Christo Vladimiroff Javacheff (1935-2020) and Jeanne-Claude Denat de Guillebon (1935-2009), or Christo and Jeanne-Claude, are an artist duo known for their large-scale, site-specific Environmental (Land) Art installations. The couple were born on the same day (June 13, 1935) in Bulgaria and Morocco respectively.
Politics and art shaped Christo’s life from the beginning. After studying at the Fine Arts Academy of Sofia, where the government-mandated style was Soviet Socialist Realism, Christo left for Prague and worked in theatre design. Here he was first exposed to early European modernists such as Matisse and Kandinsky. In his first year in Prague, the 1956 Hungarian Revolution broke out, causing Christo to flee to Vienna, eventually moving to Geneva, and finally settling in Paris. It was in Paris in 1958, while working as a portrait artist, that he would meet his wife and the other half of the artist duo, Jeanne-Claude.

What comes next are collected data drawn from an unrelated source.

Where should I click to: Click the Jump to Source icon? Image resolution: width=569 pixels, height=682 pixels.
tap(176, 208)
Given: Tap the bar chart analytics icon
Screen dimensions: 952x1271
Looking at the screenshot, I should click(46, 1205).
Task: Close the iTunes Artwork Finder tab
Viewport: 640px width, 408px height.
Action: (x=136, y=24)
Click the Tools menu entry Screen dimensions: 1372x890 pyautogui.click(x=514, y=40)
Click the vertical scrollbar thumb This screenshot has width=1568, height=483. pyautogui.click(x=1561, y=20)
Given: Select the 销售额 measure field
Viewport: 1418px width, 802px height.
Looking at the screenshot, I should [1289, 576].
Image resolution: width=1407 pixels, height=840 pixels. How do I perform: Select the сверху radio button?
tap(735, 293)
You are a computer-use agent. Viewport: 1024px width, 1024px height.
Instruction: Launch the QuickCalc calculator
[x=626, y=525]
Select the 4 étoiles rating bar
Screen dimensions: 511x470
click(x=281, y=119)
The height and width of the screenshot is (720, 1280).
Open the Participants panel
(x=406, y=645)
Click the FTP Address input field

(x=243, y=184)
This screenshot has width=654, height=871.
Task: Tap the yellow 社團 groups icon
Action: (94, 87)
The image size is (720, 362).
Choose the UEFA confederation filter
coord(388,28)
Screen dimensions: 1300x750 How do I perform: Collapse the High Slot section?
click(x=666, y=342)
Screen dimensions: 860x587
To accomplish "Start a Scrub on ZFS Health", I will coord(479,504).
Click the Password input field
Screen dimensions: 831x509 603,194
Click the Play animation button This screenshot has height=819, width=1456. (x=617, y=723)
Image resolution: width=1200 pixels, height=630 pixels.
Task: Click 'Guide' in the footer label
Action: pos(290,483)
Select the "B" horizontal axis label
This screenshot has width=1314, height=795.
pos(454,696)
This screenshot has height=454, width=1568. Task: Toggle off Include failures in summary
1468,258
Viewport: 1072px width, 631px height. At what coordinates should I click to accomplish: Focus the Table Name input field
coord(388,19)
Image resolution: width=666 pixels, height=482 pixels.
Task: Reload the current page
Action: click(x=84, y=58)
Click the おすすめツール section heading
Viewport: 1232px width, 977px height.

The couple began working together in the early 1960s, experimenting with gradually larger objects (such as furniture, cars, and oil barrels) alongside the Nouveaux Réalistes. In 1964, Christo and Jeanne-Claude moved to New York City and began to sell their life-sized Store Fronts series to fund their larger-scale projects, toying with ideas of wrapping monuments.
Their long term collaboration stands out with monumentally large, site-specific sculptures and installations which primarily used draped or wrapped fabric around entire buildings or across natural landscapes. The first of these large works in 1969 involved wrapping 1.5 miles of the Australian coast with erosion-control fabric. The duo insisted that there was no greater meaning or value to their works than the aesthetic. This stands in contrast to the Socialist Realist movement in which Christo was trained, which idealized reality.
Jeanne-Claude handled the organisation, funding, and project managing end of their works, while Christo created the sketches and project plans (which would later sell to fund projects). The artist duo did not accept financial aid for their projects. Originally they worked only under the name Christo, due to prejudice against female artists, but retroactively credited their works to Christo and Jeanne-Claude.
Each piece took years of preparation and hundreds of assistants to execute, and often was not exhibited for longer than 14 days. Their work stood starkly outside of the gallery system, and their refusal to negotiate with a political art market set a precedent for artists to work outside of the system and still generate international success. By intervening in sites temporarily, viewers of these pieces would interact with a new perception of the day-to-day world in an exciting manner, inspiring “revelation through concealment”.
Christo and Jeanne-Claude received mixed critical reviews, lauded for the ambition and innovation inherent in their pieces but questioned about their environmental impact. However, the artists conducted environmental impact studies and recycled all of their manufactured materials, such as their 2005 The Gates in New York City.
The couple were working on multiple projects in 2009 when Jeanne-Claude died due to a brain aneurysm. Christo continued to carry out their proposed projects, including The Floating Piers in Italy and The London Mastaba, until his own death in 2020. In 2021, L’Arc de Triomphe, Wrapped will go forward as a posthumous installation at Christo’s wishes.